• JIS News

    The University of the West Indies (UWI) is taking steps to mitigate the reoccurrence of the level of devastation in the region, such as the one which Haiti has experienced, due to the January 12 earthquake.
    The institution intends to do so with a plan to begin offering a course in urban planning. The announcement was made today (July 6) by Vice Chancellor of the University, Professor E. Nigel Harris, during a press conference following talks with leaders of the Caribbean Community (CARICOM), at the 31st Meeting of the Conference of Heads of CARICOM, at the Rose Hall Resort, in St. James.
    Poor building codes and settlement practices have been blamed for the widespread loss of life and infrastructural damage suffered by the French-speaking nation, during and after the quake. Professor Harris noted that, against this background, it was now necessary to ensure that a systematic approach was taken going forward.

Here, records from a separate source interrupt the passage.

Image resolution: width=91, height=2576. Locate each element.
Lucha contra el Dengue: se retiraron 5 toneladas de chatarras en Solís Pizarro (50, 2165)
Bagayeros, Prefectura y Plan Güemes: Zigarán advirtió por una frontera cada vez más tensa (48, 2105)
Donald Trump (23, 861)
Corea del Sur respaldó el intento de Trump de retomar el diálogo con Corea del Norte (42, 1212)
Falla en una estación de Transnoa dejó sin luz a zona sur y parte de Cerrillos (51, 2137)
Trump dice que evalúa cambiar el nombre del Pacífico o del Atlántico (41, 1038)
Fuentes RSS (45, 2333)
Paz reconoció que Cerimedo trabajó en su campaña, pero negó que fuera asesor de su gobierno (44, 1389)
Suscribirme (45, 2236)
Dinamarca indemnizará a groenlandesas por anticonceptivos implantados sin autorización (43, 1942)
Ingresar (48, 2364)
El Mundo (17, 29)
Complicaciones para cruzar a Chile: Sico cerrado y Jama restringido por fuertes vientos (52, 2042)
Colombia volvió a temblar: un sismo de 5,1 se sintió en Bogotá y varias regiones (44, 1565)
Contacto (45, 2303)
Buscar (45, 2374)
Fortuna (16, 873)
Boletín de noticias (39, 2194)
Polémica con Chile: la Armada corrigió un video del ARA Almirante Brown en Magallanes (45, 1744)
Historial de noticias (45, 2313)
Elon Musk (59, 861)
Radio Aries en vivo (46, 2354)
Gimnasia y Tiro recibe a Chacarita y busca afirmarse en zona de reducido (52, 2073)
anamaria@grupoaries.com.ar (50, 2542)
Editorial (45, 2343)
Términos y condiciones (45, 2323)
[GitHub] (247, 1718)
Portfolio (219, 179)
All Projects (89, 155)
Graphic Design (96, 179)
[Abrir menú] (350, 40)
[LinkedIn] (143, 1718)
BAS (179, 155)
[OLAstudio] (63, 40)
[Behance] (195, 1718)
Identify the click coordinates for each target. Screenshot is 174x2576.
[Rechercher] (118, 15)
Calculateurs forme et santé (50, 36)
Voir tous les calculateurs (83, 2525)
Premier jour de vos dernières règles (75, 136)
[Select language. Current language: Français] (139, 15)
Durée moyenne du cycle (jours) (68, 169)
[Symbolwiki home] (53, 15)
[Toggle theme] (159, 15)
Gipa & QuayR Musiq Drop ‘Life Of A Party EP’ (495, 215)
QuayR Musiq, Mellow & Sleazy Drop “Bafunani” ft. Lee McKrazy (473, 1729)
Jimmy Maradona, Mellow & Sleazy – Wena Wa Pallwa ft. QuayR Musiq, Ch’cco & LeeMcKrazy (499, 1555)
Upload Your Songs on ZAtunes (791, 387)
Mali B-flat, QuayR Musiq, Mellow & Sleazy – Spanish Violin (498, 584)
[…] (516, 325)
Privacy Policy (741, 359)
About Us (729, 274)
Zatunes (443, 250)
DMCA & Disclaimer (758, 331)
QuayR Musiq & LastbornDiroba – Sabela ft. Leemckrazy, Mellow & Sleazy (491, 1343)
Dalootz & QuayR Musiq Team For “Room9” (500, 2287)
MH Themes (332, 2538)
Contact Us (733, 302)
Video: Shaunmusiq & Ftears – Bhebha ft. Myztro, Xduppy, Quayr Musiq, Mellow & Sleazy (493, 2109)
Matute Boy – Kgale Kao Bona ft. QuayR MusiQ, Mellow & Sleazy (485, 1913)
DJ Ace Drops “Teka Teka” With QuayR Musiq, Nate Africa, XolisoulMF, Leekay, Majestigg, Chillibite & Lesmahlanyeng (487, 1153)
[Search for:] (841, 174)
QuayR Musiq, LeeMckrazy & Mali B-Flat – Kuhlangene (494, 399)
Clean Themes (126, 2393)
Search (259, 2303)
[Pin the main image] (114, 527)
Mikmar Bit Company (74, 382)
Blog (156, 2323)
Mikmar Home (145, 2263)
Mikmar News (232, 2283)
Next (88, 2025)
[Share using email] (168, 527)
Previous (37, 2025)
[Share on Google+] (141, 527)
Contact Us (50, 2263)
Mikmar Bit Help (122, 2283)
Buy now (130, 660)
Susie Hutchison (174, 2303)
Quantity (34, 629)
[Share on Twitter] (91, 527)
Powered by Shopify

    “We are reviving a master’s degree and I hope even diploma level programme in urbanisation and settlements, and of course (there is) no need to tell you why urban planning and of course planning of settlements becomes so very important and the need not for outside people to be doing this,” the Vice Chancellor told journalists.
    He said the UWI was already involved in a reforestation project in Haiti and would be further intensifying these efforts. He noted that this is an area around which the institution could develop teaching programmes and research.
    Professor Harris also updated the media on some of the initiatives the UWI had previously announced, such as the placing of some 200 final-year Haitian students. He informed that the selection process was currently underway in Haiti for the students to begin in the first semester of the next school year.
    However, Professor Harris said the University was still ironing out issues related to the funding of the initiative.
    “When we bring the students to the University, we will waive tuition and fees, but the truth is that we are going to have to look for assistance either from governments, multilateral agencies or the private sector to support some of their living expenses and things like books, et cetera,” he explained.
    The UWI is also moving ahead with plans to revitalise the Haiti’s tertiary education sector, with a proposal to deliver distance education programmes to students in there. Professor Harris said the institution was currently in talks with its multilateral partners to find ways to establish the infrastructure for the delivery of these services, since electricity and Internet connection were affected by the earthquake.